Many did note, however, that they had seen something similar with their sled dogs, which sometimes also experienced painful ice build-up on their paws in slushy conditions.
“Polar bears with ice balls have been observed in many parts of the Arctic, but the recent observations are much more severe and larger,” ecologist Andrew Derocher of the University of Alberta, who was not involved with the study, told National Geographic. “It’s common for polar bears to get ice balls on their backs from swimming when conditions are cold. Ice balls on polar bear feet are much less common and some unusual conditions are needed for them to occur.”
Is a warming Arctic to blame?
Laidre and Atkinson believe that a warming climate may have played a role; in their paper, they propose explanations for the injuries.
Firstly, they note that as temperatures increase in the Arctic, precipitation is increasingly falling as rain instead of snow, and one scenario they envisage is rainfall causing a slushy surface on the ice, which then freezes on the paws of polar bears that walk through it. Additionally, warming causes surface snow to melt and refreeze into a hard crust, and a second possibility is that bears’ paws break through that crust and become cut on the sharp edges.
A third scenario helps explain why bears in these populations— and so far only these two populations—have been observed with these injuries.
Laidre notes that during springtime, many Kane Basin and East Greenland bears live on landfast ice—extensive ice sheets that are attached to the shore—or at the foot of glaciers. Warming in these environments leads to thinner sea ice, allowing seawater to seep up into the snow and create a slushy surface.
Bears living in more southern regions have access to (relatively) warmer water to wash off chunks of ice, but because these bears live at very high latitudes where conditions are generally much drier and colder, they have much less access to open water than bears farther south.
“As polar bears are well-adapted to their Arctic habitat, they must have been experiencing unusual conditions for this ice buildup to occur— such as rain when it should be snowing, or temperatures above freezing when it should be cold,” says John Whiteman, chief research scientist for Polar Bears International.
“It is striking that this problem affected multiple bears in the study area,” he adds. “This pattern, plus the observation that severe injuries in some bears seemed unlikely to heal on their own and were associated with lame gaits, suggests that ice clumps could become a meaningful problem for polar bears on a wider scale.”

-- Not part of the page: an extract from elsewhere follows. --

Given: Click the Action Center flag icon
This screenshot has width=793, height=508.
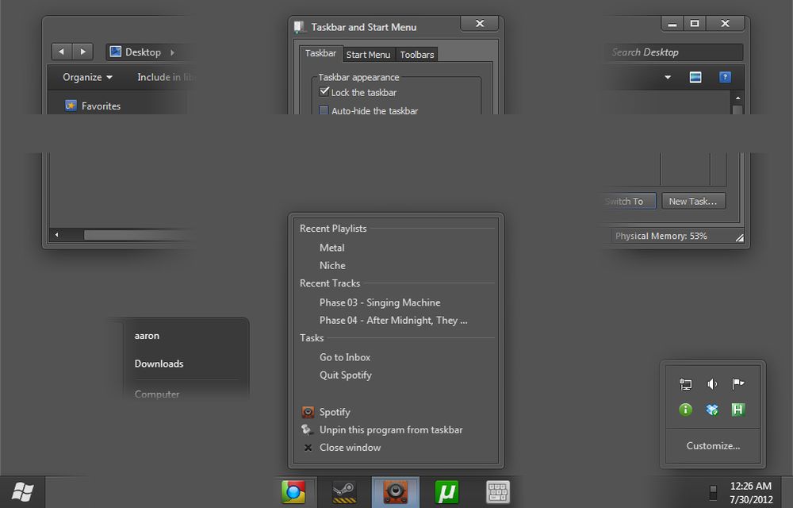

But ice clumps have yet to be observed in other regions, so the long term threat to polar bears remains uncertain.
“The Arctic is changing rapidly as the climate warms and polar bear scientists are watching how the bears respond,” says the University of Alberta’s Derocher. “There are lots of surprises in polar bear behavior. Sometimes, it seems that the bears have figured out a way to survive in a warming Arctic but then something odd like these massive ice balls show up and suggest that they’re having troubles that nobody had thought possible.”